第4章 決心
「あの時、一緒に来いと差し出してくれた三蔵の手…」
そこまで言うと、三蔵もまた、雅をじっと見つめる。その瞳は、雅の目の奥までも見透かすように射貫くほどの眼圧を持っていた。しかし、そんな圧に雅も怯むこと無く続けた。

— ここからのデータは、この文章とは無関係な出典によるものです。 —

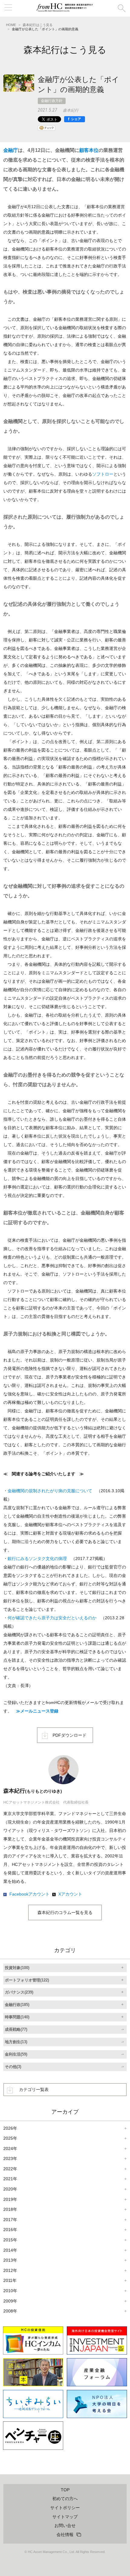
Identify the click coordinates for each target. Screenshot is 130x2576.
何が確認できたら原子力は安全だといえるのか (52, 1617)
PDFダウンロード (69, 1735)
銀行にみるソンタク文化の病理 (37, 1558)
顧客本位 (89, 150)
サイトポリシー (65, 2507)
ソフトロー (102, 474)
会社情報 (65, 2534)
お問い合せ (65, 2525)
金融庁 (10, 150)
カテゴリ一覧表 (34, 2089)
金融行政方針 (52, 101)
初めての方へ (65, 2498)
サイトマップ (65, 2516)
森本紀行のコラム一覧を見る (65, 1912)
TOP (65, 2489)
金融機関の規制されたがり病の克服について (50, 1490)
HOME (11, 25)
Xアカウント (70, 1894)
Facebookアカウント (29, 1894)
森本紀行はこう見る (38, 25)
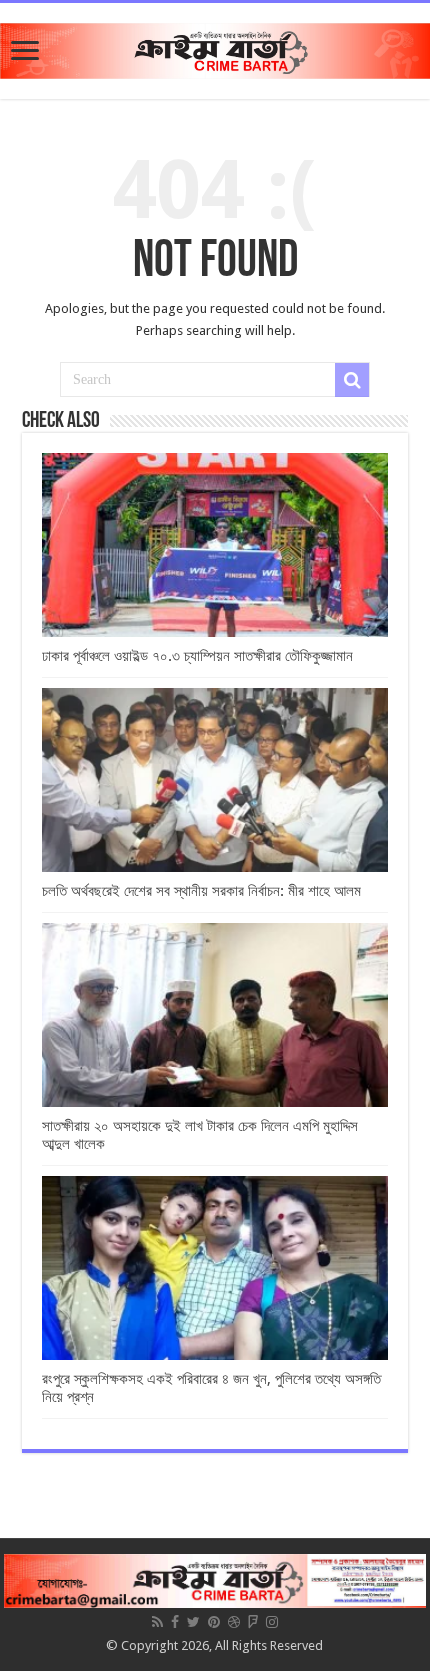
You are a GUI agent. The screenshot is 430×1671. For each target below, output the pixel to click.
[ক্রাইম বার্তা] (215, 47)
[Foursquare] (253, 1622)
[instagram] (272, 1622)
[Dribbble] (234, 1622)
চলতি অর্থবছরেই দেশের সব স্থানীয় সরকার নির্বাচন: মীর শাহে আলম (201, 891)
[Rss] (157, 1622)
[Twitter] (193, 1622)
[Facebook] (175, 1622)
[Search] (352, 380)
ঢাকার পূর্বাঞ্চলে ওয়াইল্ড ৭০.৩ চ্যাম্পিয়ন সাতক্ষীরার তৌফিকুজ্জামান (197, 656)
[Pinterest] (214, 1622)
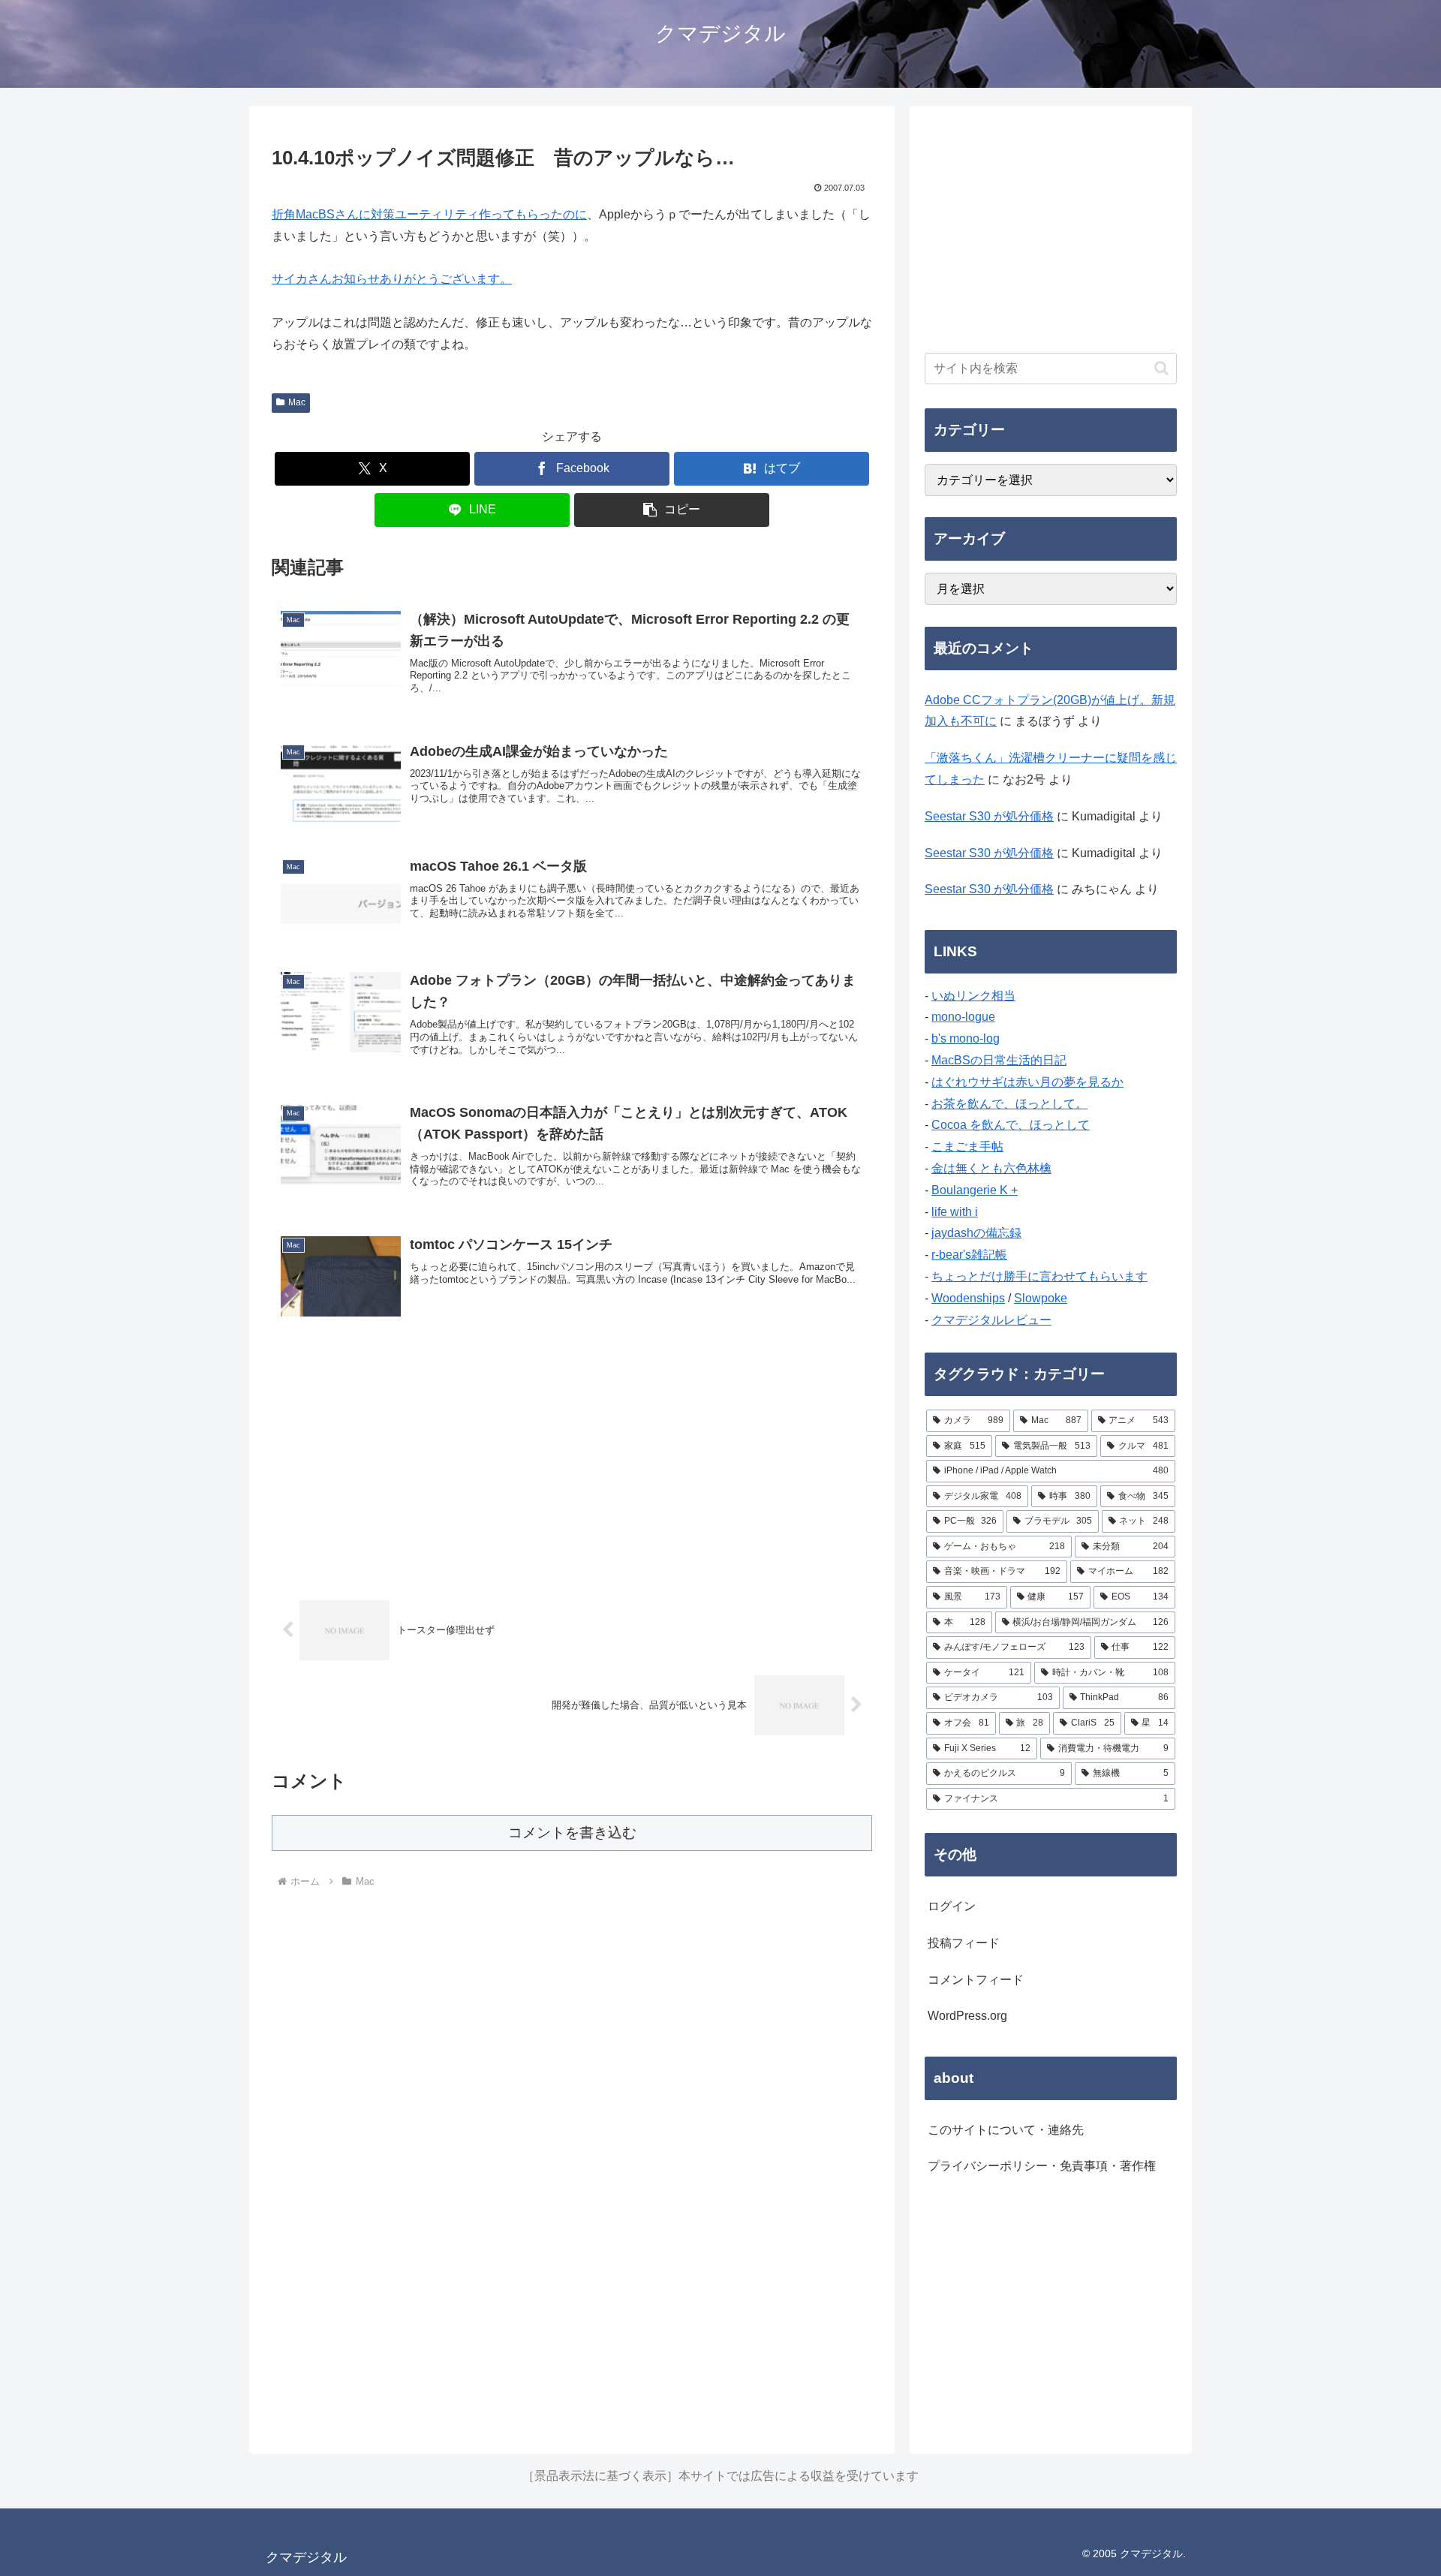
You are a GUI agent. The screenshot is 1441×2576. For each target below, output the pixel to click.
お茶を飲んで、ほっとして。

「だから…まだ、有効なら…あの時、守るって言ってくれたことまだ有効なら…!!つれてって…」
「いつか死ぬぞ」
「それでも良い…それに死なない」
「…ほう?力もまともに使いこなせねぇ奴が…」
「八戒に教えてもらって少しでも早く使えるようにする!」
「そんな甘い考えじゃ死ぬっつってんだろうが。」
「…でも、三蔵が守ってくれるんでしょ?」
そう言いきった雅。その目差しにはもう迷いはなかった。
「…たく、解った。」
「ほんと?!」
「まぁな、俺が居て死なせる訳ねぇしな。」
「ありがとう!」
「ハァ……たく。」
その答えを聞いて安堵した雅の前にすっと立ち上がると、三蔵は懐から包みを差し出した。
「…ほら。」
「え?」
「行く先々で迷子になられたら迷惑だ」
「…えと」
「気に入らないなら捨てろ」
そう言い雅の手の中に無愛想にもいれた三蔵は椅子に座り直して新聞に目を落とした。
「開けて良い?」
「いちいち聞くな、好きにしろ」
その答えを聞いて雅はゆっくり包みを開けると、中からネックレスが出てきた。
「三蔵、いいの?もらって…」
「言ったはずだ、要らなきゃ捨てろ」
「要る…大事にするね!ありがとう!」
「……チ、それくらいにしておけ」
「え?」
「外の連中が気になって仕方ねえ」
「…ふぇ?」
キョロキョロ見渡し始めて時期に、出入り口の扉がガタンと開いて、悟浄と悟空がなだれ込むようにして入ってくる。その後ろから飄々と立つ八戒の姿もあった。
「み…んな」
「あぁあ、バレちゃった」
「始めから知ってんだよ、バカ猿が」
「俺だけじゃねぇよ!悟浄がぁ!」
「てめっ…人のせいにすんのか!?」
「妖怪だろ!」
「いえ、悟空?半分は人ですよ?…って聞いてませんねぇ。」
「…うるせぇ」
そんなわいわいした空気のなか雅はペコリと頭を下げた。